Last week, according to OpenRouter, China’s AI large model token calls reached 12.96 trillion Token, up 31.48% from the previous week, surpassing the United States for five consecutive weeks, with the gap continuing to widen. Among them, Alibaba holds two seats on the TOP5 list: Qwen3.6Plus (free) topped the weekly chart with 4.6 trillion Token in weekly call volume; in addition, Qwen3.6PlusPreview ranked third on the weekly list.
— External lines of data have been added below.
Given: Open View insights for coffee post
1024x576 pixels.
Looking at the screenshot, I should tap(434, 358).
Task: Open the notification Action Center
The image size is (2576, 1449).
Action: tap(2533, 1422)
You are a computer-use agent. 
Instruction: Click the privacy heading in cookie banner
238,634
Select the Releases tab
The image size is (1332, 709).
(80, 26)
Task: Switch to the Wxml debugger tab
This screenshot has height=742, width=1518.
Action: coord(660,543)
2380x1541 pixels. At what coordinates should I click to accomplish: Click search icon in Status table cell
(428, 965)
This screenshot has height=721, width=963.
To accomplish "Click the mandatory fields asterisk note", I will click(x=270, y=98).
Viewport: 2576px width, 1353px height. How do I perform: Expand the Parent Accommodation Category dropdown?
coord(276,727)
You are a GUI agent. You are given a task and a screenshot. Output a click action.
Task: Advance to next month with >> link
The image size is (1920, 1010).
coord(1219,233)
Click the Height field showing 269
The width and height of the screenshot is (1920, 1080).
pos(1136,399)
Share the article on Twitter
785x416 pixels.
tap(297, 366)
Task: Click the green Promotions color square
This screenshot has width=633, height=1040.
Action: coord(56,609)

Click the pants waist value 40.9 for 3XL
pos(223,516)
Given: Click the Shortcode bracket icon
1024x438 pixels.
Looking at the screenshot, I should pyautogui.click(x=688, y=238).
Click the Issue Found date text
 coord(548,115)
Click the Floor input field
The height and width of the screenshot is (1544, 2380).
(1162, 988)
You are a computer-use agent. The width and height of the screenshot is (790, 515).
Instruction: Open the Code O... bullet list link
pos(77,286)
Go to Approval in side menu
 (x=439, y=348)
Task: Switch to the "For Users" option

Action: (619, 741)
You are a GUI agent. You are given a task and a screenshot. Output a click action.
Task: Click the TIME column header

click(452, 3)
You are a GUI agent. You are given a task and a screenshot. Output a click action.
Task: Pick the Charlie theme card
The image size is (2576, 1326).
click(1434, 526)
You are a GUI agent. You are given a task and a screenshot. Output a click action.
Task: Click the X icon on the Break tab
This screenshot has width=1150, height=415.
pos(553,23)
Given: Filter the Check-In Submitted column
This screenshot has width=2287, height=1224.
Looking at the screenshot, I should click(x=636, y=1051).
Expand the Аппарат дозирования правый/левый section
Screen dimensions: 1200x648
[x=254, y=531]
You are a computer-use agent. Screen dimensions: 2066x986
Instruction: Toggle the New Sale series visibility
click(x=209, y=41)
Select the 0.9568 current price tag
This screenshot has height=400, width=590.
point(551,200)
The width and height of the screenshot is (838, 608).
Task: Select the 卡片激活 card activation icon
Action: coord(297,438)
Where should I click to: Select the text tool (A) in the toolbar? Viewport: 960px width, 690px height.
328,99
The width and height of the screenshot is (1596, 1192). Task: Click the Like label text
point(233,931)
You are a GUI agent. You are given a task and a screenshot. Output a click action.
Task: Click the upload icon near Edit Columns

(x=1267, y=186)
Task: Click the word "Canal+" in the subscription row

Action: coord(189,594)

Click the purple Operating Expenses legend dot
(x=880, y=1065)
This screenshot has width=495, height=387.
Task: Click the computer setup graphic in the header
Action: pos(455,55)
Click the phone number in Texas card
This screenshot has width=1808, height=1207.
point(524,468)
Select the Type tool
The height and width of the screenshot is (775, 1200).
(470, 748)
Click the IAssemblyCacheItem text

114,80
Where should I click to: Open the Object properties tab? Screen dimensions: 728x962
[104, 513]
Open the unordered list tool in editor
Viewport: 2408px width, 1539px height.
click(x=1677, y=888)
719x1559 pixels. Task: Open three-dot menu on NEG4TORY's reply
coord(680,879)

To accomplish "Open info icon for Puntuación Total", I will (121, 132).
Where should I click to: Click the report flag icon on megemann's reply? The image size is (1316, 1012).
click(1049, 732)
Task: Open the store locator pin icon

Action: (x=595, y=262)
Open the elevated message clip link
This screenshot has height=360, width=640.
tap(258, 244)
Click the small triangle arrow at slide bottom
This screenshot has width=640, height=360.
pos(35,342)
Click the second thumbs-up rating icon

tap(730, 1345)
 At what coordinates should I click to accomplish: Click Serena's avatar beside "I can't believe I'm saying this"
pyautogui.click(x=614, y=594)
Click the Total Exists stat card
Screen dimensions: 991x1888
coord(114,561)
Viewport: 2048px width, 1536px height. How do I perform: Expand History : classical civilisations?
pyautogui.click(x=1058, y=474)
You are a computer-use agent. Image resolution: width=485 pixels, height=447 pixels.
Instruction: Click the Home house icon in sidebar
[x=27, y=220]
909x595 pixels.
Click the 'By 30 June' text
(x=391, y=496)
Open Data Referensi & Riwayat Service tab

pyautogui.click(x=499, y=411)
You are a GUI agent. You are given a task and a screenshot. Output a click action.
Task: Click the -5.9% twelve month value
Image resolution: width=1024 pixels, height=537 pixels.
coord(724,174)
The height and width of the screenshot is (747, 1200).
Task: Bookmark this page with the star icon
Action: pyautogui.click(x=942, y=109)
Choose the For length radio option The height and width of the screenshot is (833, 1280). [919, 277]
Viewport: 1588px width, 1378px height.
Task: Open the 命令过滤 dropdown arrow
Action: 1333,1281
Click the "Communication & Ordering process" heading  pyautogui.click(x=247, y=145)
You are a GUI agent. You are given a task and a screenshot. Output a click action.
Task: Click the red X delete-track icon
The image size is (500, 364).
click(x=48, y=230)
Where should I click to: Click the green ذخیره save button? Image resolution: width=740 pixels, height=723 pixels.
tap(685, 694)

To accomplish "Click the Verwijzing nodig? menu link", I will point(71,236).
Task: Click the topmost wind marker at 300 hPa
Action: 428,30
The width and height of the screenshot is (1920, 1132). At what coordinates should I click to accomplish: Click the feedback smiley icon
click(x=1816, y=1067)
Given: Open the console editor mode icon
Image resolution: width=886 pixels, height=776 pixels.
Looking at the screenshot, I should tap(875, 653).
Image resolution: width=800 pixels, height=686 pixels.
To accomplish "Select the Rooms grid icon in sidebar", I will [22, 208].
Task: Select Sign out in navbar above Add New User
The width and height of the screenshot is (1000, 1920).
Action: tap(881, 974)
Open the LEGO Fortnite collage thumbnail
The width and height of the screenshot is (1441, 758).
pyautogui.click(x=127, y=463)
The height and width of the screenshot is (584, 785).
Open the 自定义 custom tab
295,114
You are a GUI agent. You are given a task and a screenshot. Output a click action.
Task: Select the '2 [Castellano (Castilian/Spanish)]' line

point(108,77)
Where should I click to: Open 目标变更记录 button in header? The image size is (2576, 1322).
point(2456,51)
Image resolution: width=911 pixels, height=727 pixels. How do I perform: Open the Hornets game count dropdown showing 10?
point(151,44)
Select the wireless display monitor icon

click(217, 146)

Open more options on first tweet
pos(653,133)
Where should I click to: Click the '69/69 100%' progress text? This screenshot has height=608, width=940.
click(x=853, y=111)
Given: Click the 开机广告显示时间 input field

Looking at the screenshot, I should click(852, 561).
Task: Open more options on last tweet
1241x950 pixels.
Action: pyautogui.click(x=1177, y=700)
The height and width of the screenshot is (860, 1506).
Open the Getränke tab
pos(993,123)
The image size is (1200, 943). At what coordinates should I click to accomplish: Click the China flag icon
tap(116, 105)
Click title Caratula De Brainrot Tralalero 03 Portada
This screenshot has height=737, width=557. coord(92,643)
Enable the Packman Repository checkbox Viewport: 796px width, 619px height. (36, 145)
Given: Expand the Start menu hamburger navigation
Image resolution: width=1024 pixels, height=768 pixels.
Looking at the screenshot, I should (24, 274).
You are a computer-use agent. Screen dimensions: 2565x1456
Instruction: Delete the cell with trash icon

On April 7th, Alibaba’s AI assistant Qianwen received its latest upgrade of “In-depth Research” professional capabilities, adding new modules such as financial analysis, and integrating real-time data from 13,000 stocks and around one million listed-company financial reports. On April 3rd, Alibaba released a newly upgraded Wan2.7-Video video generation model, covering four major models: text-to-video, image-to-video, reference-based video, and video editing. This expands AI capability from single-material generation to the full end-to-end creative workflow. On the same day, Code Arena announced its latest round of rankings: Alibaba’s Qwen 3.6-Plus ranked second on the global list, surpassing international giants such as OpenAI, Google, and xAI, becoming the highest-ranked Chinese large model on that list. On April 2nd, Alibaba released its latest next-generation large language model—Qwen3.6-Plus—with native multimodal understanding and reasoning capabilities, and it performs especially well in code generation and Agent capabilities. It is reported that the more powerful flagship model Qwen3.6-Max will also be released soon.
Pay attention to the Hang Seng Internet ETF Huaxia (513330.SH), which passively tracks the Hang Seng Internet Technology Industry Index. Listed in A-shares, it comprehensively covers a basket of major internet platform giants (Alibaba’s share is 15%; Tencent Holdings + Alibaba + Meituan + NetEase + JD.com + Baidu together account for over 62%). At the same time, its unit price is only a few dozen to a hundred yuan, and it also comes with an advantage of low fees.
In the mobile internet era, internet giant companies have accumulated advantages in engineering talent, advantages in application entry points, and massive user moats. They have strong capabilities in integrating AI technology and ecosystems, along with clear advantages in deploying to real-world scenarios. In addition to Alibaba and Baidu Group, there are also independent domestic semiconductor chip manufacturers under their umbrella—Pingtouge and Kunlun—whose computing power risks are relatively lower than those of other small model vendors.